Examine the material below. Gather every line in which the string "dropdown" appears.
**** THE DATA ****
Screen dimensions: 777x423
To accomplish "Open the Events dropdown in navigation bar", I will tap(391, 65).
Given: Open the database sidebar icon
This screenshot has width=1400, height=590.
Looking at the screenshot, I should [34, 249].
****
**** THE DATA ****
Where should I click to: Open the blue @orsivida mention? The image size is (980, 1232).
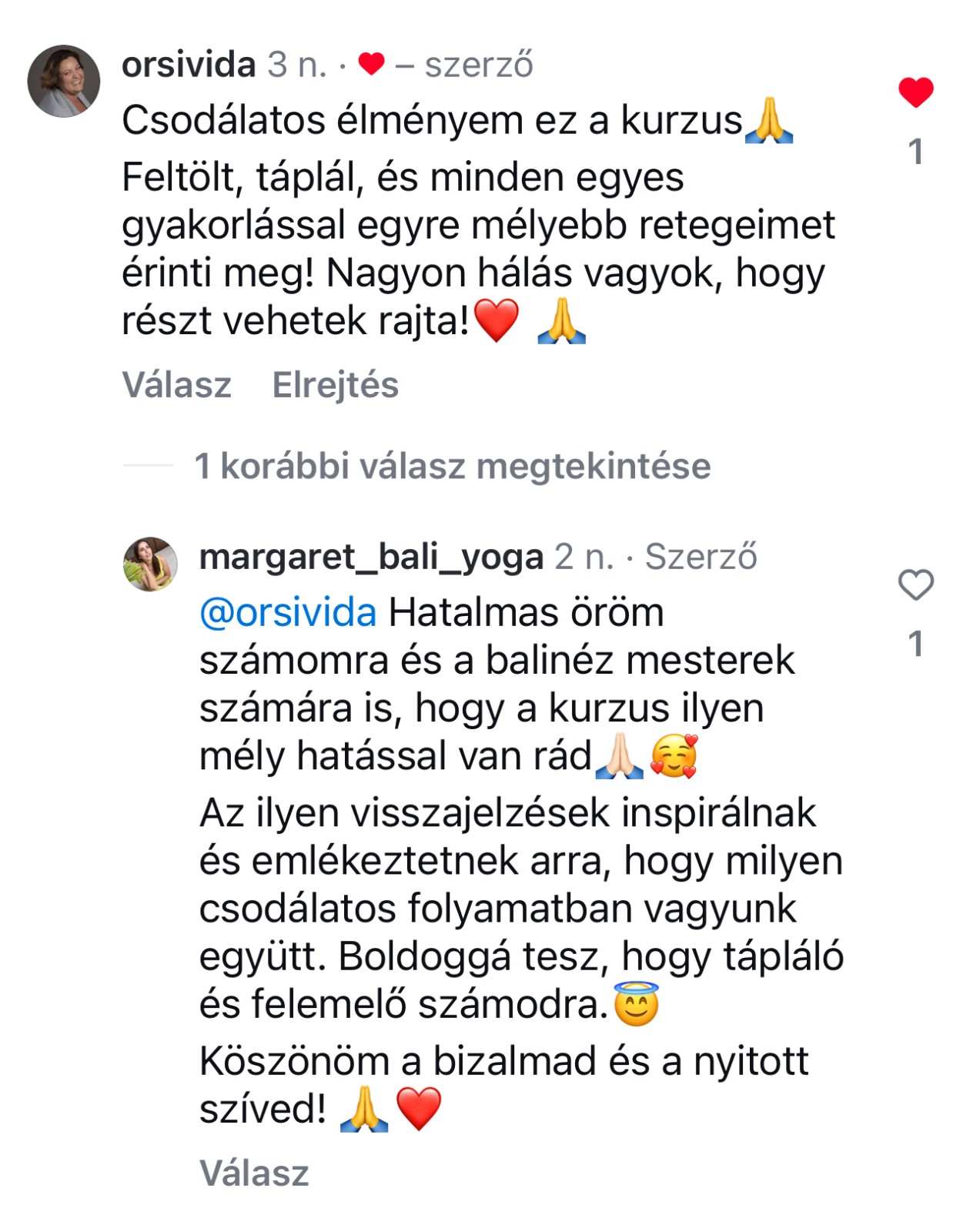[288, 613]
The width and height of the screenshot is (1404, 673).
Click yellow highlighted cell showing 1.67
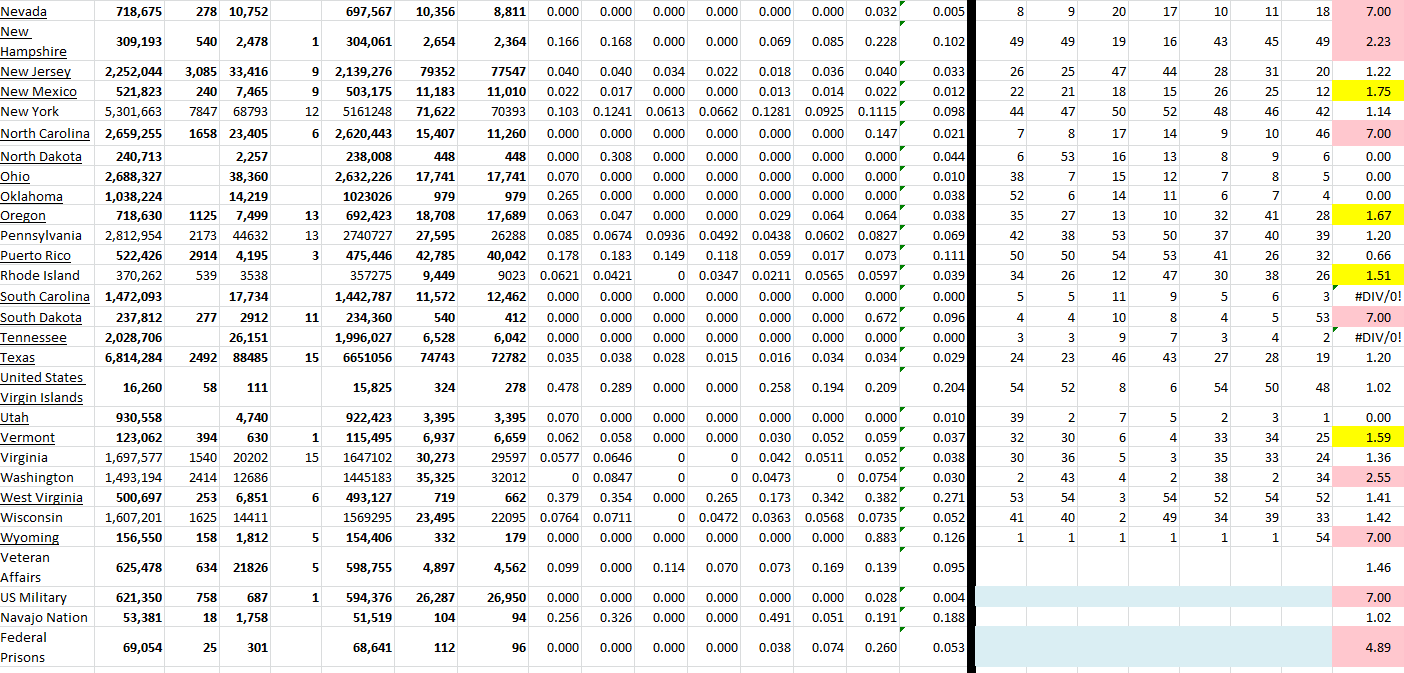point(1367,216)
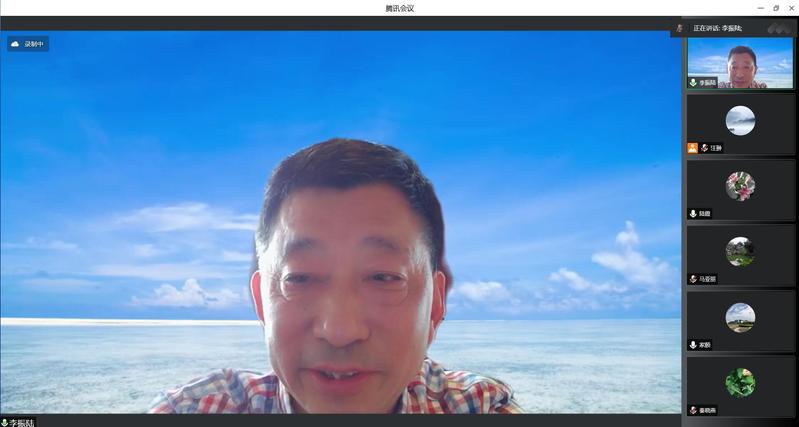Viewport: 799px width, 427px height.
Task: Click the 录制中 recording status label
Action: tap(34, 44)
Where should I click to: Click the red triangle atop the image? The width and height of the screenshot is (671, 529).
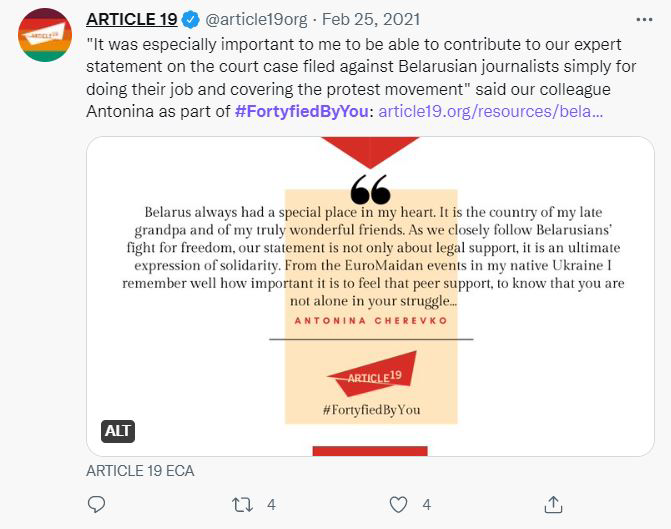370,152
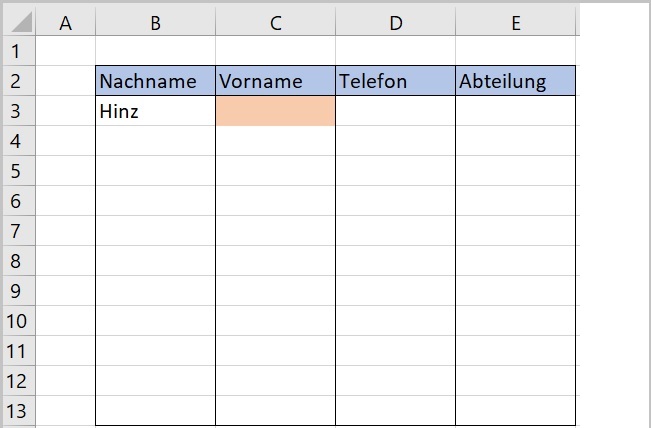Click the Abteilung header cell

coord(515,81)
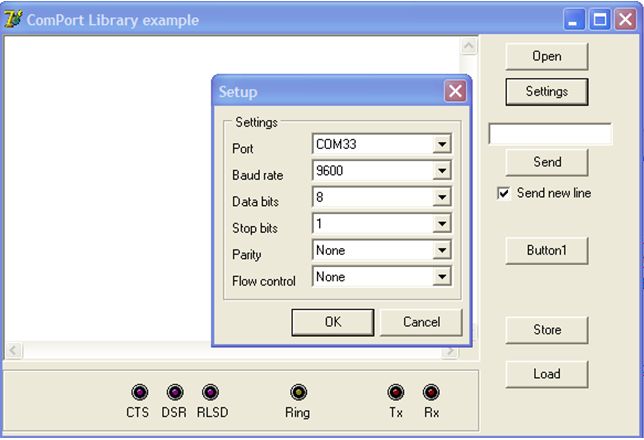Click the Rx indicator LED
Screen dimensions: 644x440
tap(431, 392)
****
**** THE DATA ****
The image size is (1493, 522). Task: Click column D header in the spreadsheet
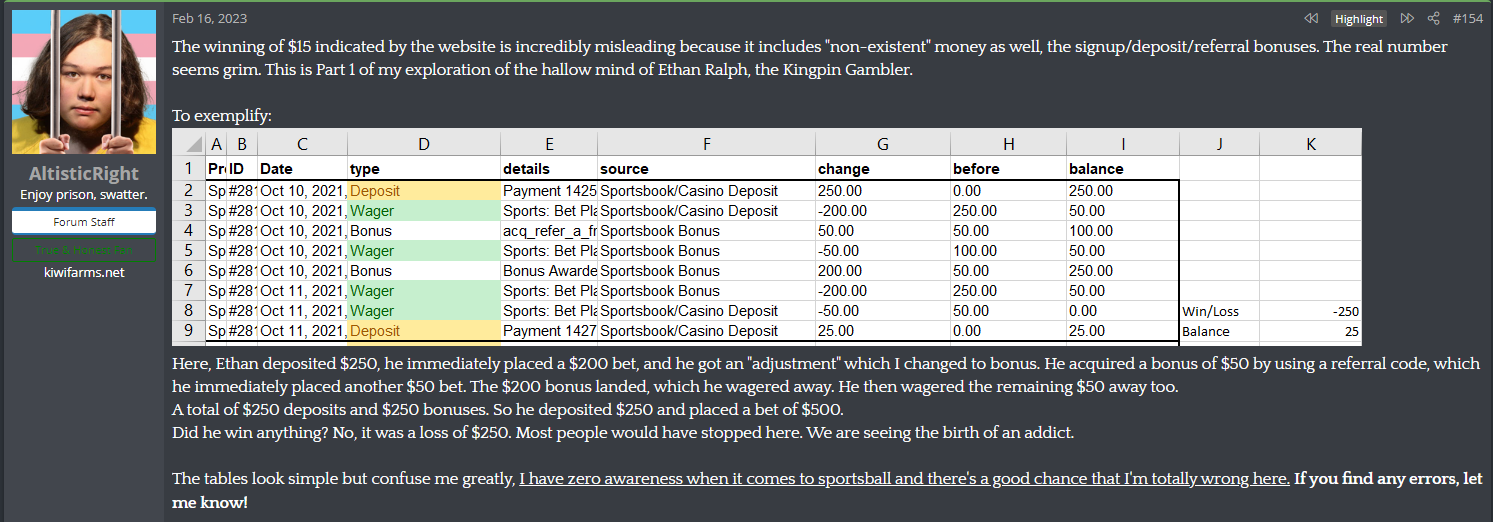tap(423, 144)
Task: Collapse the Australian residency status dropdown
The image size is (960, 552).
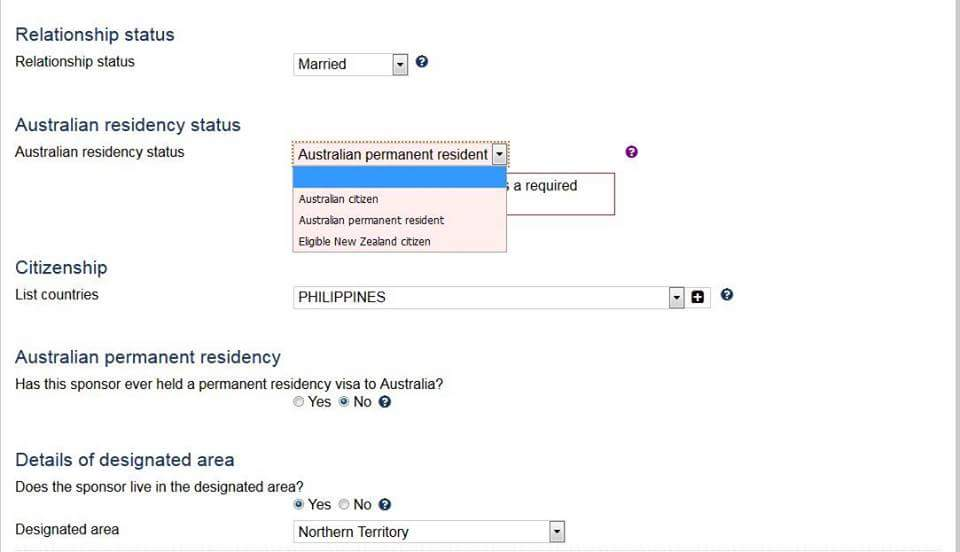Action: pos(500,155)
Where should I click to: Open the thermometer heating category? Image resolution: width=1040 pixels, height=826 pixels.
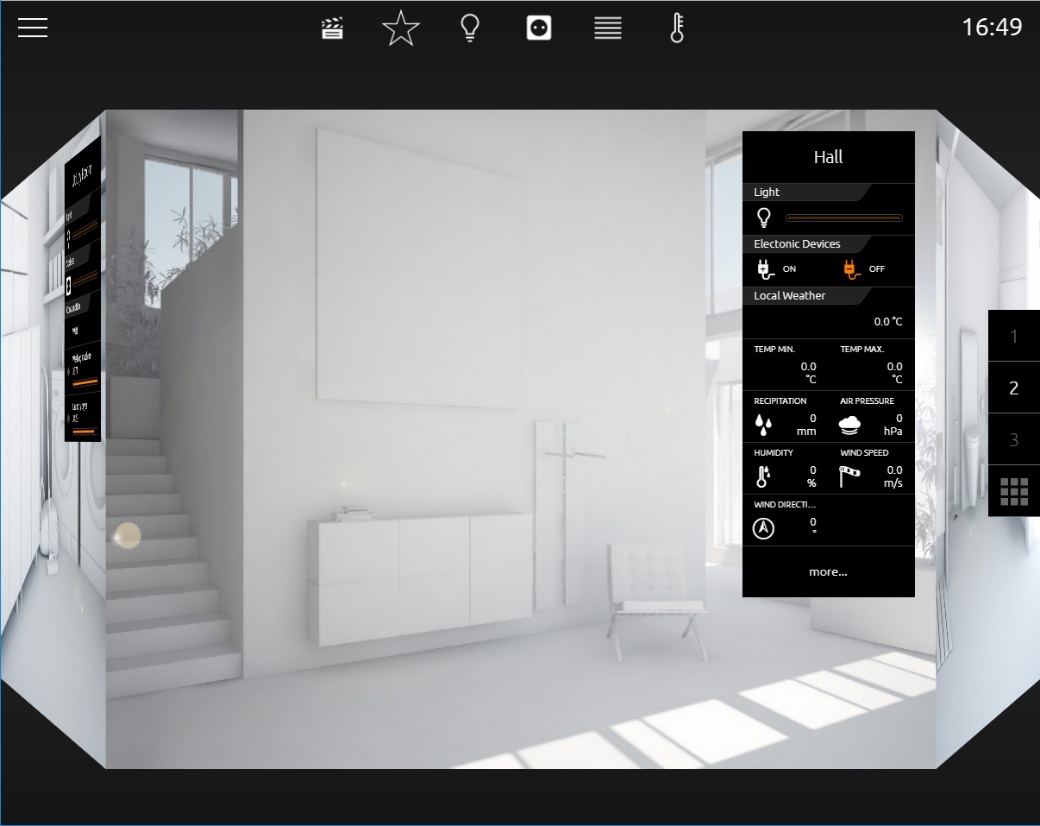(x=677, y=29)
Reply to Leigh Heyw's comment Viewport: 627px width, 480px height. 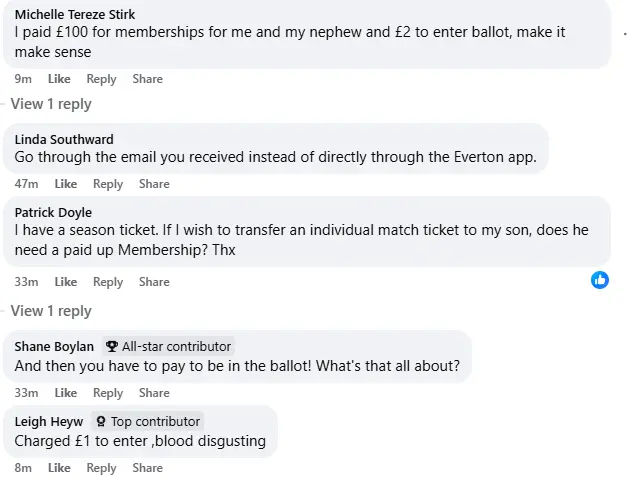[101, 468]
****
EXPECTED ANSWER
To accomplish "Open the Events dropdown in navigation bar", I will tap(391, 65).
Task: Collapse the Australian residency status dropdown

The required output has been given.